The American Bar Association doesn’t want to stop judges from using social media, but it wants them to think before
“friending” someone online or “liking” someone’s Facebook status.
The ABA issued Formal Opinion 462 last week encouraging judges to remember their duties under the Model Code of Judicial
Conduct when using social media like Twitter, Facebook, and the like. The bar association isn’t discouraging judges
from using social media, but wants them to treat it like they would in-person interactions.
That includes disclosing if any relationships established through social media – for example, being “friends”
with an attorney on Facebook who appears in his or her court – and whether that online connection requires a recusal.

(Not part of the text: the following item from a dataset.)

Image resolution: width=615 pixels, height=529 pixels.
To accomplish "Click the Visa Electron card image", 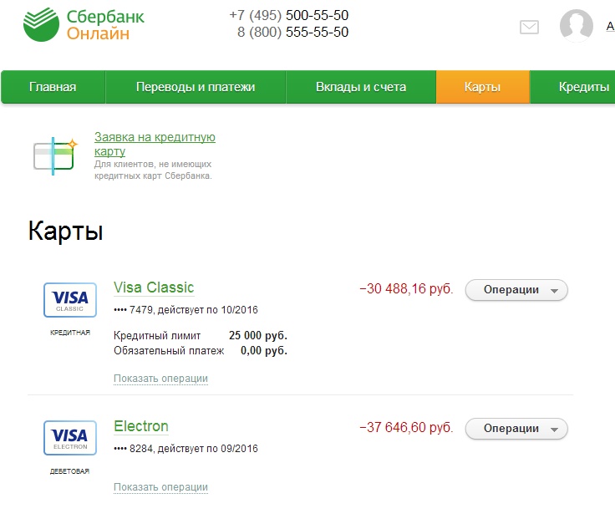I will pyautogui.click(x=69, y=438).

“Because of the open and casual nature of ESM (electronic social media) communication, a judge will seldom have an
affirmative duty to disclose an ESM connection,” the opinion says. But, it goes on to say that, “A judge should
disclose on the record information the judge believes the parties or their lawyers might reasonably consider relevant to a
possible motion for disqualification even if the judge believes there is no basis for the disqualification.”

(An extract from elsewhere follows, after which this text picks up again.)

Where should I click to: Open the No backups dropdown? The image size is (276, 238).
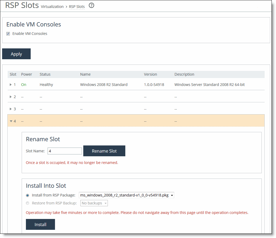pyautogui.click(x=94, y=203)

“However, nothing requires a judge to search all of the judge’s ESM connections if a judge does not have specific
knowledge of an ESM connection that rises to the level of an actual or perceived problematic relationship with any individual.”
The opinion also warns against “liking” certain groups or status online, making certain comments or posting pictures
that could be considered in violation of the Code of Judicial Conduct. As most people (hopefully) know, anything you
post online will likely be there forever, even if you think you’ve deleted it.
The ABA also discusses using social media for campaigning and fundraising.